▸ **Extracted text**
________

Could we reserve void[T] for builtin set of T ?

Fri Apr 1 01:52:40 PDT 2016

On Thursday, 31 March 2016 at 19:57:50 UTC, Walter Bright wrote:
> aa[x] = true;  // add member x
> aa[x] = false; // remove member x
> x in aa; // compile error

On Friday, 1 April 2016 at 02:36:35 UTC, Jonathan M Davis wrote:
> Still, while it's true that aa.remove is how you'd normally do 
> it, I think that Walter's suggestion of assigning true or false 
> makes by far the most sense of the ones made thus far - and you 
> could just make
>
> aa.remove(key);
>
> and
>
> aa[key] = false;
>
> equivalent for void[T] to make it more consistent.
>
> - Jonathan M Davis

The basic idea is great. But how could the details look like? 
What do we want in detail?

We want simple and suggestive operations on sets, like 
modification of single elements, iteration, union, intersection, 
(relative) complement, cartesian product, pointwise function 
application, filtering and much more. Maybe even suggestive set 
comprehension is possible.

About the special case:

We encounter (yet another) special case for something built of 
void. This is not a major deal. Everyone knows (should know) that 
void is a special case nearly everywhere it emerges:
  • void returning functions.
  • void* is much different from any other pointer.
  • void[] and void[n] are different from usual arrays.
Now we add
  • void[T] is different from K[T] (for K != void).

 From the view of a D programmer, this is not a big deal to accept.
 From the view of a D learner, this is yet another void special 
case, maybe even easier to fully understand than void*.

First of all, we do not use the term associative array for sets. 
This is wrong and confusing at least for the beginners.

We can have AA declaration syntax without AA indexing syntax. The 
set indexing syntax will be a bit different.

     void[T] s; // declare s as a set of T

     s.add(x);    // add    x of type T
     s.remove(x); // remove x of type T

     auto r1 = x  in s; // r1 is of type bool; r1 == true iff x is 
--- in s.

________

▸ **Given data**

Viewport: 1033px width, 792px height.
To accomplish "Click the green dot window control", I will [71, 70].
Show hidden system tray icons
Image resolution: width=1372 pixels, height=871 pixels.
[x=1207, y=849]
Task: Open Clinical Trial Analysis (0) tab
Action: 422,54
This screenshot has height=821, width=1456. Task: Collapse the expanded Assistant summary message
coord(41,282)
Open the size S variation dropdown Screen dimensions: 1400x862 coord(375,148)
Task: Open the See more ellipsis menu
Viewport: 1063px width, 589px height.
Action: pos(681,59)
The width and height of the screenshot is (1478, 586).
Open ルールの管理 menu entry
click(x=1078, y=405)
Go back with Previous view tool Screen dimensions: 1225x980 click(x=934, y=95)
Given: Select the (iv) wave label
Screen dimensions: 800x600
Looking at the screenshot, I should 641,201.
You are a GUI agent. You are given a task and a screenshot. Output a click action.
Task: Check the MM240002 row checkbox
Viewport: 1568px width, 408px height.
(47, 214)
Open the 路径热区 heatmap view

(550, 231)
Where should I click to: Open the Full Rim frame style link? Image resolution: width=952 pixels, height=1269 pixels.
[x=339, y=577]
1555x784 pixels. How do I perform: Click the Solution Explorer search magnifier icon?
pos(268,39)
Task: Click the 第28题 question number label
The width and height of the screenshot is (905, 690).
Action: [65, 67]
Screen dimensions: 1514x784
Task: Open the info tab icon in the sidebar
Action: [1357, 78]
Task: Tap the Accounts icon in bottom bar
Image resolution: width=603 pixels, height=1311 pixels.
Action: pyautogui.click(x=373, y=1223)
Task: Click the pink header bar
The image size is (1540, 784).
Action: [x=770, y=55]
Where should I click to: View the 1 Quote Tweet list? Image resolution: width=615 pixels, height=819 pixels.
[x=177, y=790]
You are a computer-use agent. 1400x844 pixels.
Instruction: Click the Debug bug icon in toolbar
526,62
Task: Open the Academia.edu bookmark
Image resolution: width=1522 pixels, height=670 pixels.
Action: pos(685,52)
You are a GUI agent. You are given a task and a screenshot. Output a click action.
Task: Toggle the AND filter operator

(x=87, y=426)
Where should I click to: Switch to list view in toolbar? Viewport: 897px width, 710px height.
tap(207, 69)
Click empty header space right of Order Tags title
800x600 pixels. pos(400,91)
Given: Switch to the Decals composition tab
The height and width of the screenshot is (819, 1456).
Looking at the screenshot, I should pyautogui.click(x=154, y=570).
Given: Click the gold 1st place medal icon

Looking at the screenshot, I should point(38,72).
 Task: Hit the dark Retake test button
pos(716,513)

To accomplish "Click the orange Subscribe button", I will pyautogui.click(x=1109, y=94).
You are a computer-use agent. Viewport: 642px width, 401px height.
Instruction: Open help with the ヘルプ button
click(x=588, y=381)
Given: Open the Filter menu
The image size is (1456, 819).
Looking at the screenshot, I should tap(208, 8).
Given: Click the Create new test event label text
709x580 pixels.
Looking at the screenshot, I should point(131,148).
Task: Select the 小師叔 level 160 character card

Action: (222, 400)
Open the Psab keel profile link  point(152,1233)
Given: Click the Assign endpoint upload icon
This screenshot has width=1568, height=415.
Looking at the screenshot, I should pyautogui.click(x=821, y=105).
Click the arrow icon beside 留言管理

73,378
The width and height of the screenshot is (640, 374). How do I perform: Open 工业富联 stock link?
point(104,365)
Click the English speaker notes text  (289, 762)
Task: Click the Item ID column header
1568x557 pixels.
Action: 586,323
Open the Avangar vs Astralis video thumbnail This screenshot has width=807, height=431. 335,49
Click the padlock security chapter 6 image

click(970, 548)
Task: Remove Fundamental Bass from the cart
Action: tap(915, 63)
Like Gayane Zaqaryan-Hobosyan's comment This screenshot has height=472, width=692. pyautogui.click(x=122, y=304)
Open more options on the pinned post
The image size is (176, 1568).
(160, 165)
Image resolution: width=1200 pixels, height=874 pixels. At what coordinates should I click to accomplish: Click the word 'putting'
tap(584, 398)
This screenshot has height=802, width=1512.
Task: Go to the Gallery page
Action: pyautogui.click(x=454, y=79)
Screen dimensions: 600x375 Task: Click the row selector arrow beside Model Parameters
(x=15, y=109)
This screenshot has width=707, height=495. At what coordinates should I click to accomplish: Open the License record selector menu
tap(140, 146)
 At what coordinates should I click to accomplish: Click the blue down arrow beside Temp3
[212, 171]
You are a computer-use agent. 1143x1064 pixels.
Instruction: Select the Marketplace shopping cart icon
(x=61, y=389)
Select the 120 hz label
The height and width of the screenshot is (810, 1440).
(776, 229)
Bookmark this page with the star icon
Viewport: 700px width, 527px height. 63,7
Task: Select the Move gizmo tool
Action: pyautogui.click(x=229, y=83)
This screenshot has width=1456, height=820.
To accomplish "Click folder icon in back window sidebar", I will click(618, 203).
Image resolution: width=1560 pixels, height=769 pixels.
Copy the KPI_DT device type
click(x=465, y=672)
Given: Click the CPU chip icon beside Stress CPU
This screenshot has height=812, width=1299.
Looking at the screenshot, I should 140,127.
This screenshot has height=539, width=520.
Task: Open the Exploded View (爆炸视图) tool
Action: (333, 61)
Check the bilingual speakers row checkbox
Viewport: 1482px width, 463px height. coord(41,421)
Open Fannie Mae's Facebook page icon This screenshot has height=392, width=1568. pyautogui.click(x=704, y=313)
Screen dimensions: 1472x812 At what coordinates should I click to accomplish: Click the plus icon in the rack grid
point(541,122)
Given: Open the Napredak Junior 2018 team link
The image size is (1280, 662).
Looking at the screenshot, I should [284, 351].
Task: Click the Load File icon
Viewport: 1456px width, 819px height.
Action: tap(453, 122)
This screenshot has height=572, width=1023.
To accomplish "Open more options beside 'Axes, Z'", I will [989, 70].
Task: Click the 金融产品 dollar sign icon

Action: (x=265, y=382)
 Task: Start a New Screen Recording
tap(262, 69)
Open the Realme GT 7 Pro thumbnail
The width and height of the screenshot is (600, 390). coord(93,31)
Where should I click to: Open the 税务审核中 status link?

________

▸ **Direction**
From the forum post on reserving void[T] for sets, set down verbatim the passage that opens with the words containing "From the view of a D programmer, this" and closes with "a bit different.".

▸ **Solution to this problem**
From the view of a D programmer, this is not a big deal to accept.
 From the view of a D learner, this is yet another void special 
case, maybe even easier to fully understand than void*.

First of all, we do not use the term associative array for sets. 
This is wrong and confusing at least for the beginners.

We can have AA declaration syntax without AA indexing syntax. The 
set indexing syntax will be a bit different.